What the task requires:
Write out, word for word, every line in the data below from the one containing "1261x635 pixels." to the one containing "Task: Collapse the sidebar", both of them included.

Records drawn from a dataset:
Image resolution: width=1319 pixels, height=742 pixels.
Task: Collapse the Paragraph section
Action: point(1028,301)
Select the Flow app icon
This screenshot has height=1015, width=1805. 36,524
* * *
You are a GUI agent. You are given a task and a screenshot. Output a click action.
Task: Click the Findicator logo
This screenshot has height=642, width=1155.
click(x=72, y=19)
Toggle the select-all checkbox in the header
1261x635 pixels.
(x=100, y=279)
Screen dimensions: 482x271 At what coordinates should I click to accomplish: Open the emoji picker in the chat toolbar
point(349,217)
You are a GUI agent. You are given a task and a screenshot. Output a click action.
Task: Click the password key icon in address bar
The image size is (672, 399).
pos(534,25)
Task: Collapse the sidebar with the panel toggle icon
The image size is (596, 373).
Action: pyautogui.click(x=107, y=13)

Completed exercise:
1261x635 pixels.
(x=100, y=279)
Screen dimensions: 482x271 At what coordinates should I click to accomplish: Open the emoji picker in the chat toolbar
point(349,217)
You are a GUI agent. You are given a task and a screenshot. Output a click action.
Task: Click the password key icon in address bar
The image size is (672, 399).
pos(534,25)
Task: Collapse the sidebar with the panel toggle icon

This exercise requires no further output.